The rise of Environmental, Social and Governance (ESG) concerns

One of the undeniable forces in the investing world in recent years has been the rise of ESG concerns. ESG takes pole position in many asset managers’ marketing materials, mission statements and agendas. Asset flows back up the message; ESG assets across all asset classes rose to $37.8 trillion at year end in 2020[1] and in 2021 (to 31st July), half of European ETF flows have been to ESG funds[2].

Source: GSIA, Bloomberg Intelligence

A growing trend

The trend shows no signs of slowing down. Bloomberg Intelligence estimated earlier this year that ESG assets may account for more than a third of the global total AUM by 2025 (assuming a year on year growth rate of 15% – half the average of the last five years).

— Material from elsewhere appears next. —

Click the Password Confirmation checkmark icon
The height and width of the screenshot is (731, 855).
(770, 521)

ESG-themed hedge funds are on the rise

It is safe to say that ESG is here to stay in asset management and is likely to, if it has not already, permeate most sectors of the industry. Alternative investments, and more specifically, hedge funds, are not immune to this trend.

The disparate and varied nature of hedge fund strategies and the assets they trade, as well as their ability to short-sell somewhat ‘muddies the waters’ as far as ESG is concerned; however, this has not prevented hedge funds from adopting the ESG theme. Funds targeting ESG strategies are commonly described as SRI (Socially Responsible Investment) Funds. Over the last three years, assets designated as SRI, by a large undisclosed hedge fund consultant rose from $75bn in September 2018 to $116bn in August 2021; a 55% increase. This may be due to positive performance and increasing flows to SRI designated funds. It may also be due to an increase in the number of funds re-classifying themselves as SRI.

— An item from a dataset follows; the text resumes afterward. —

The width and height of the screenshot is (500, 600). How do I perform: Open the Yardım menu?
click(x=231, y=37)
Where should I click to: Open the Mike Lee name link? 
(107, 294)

The questions raised by this growing trend

This increase in SRI designated assets in the hedge fund industry gives rise to a number of fundamental questions, perhaps the most pertinent of which are:

  • What exactly is the definition of an ‘SRI hedge fund’?
  • What key areas should investors focus upon when considering an allocation to hedge funds whilst fully incorporating ESG considerations?

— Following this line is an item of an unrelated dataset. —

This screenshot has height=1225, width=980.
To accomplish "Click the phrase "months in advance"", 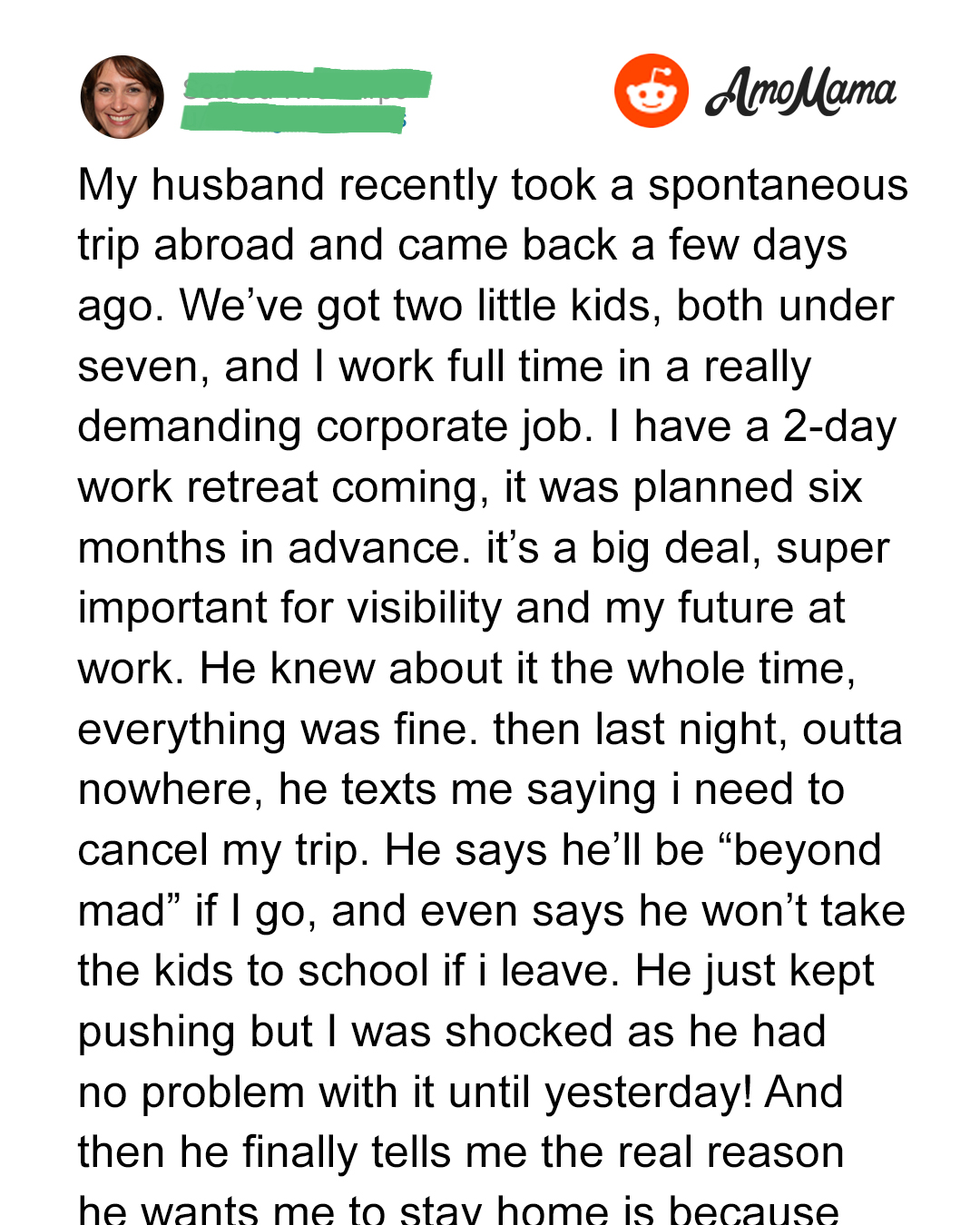I will [x=269, y=548].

As part of Aurum’s efforts to answer these questions, we refined the list of funds designated as SRI funds into a smaller peer group of funds that we believe can be defensibly classified as ‘ESG’. SRI is a self-designated title – no independent third party verifies this. Most of these funds stop short of fully including ESG in their investment process or objectives, but implement a simple exclusionary screen at the first stage of defining the investible universe. For Aurum to designate a fund as ‘ESG’, we attempted to do what the new SFDR Article 8 and Article 9 Designation intends to do in July 2022. This entailed examining the funds’ documents detailing investment process and criteria, as well as having conversations with managers to ascertain the extent of ESG involvement. This exercise resulted in the initial SRI peer group which contained 138 funds, managing $116bn in assets, being reduced to just 41 Aurum ESG funds managing $11.3bn in assets – an AUM reduction of 90%.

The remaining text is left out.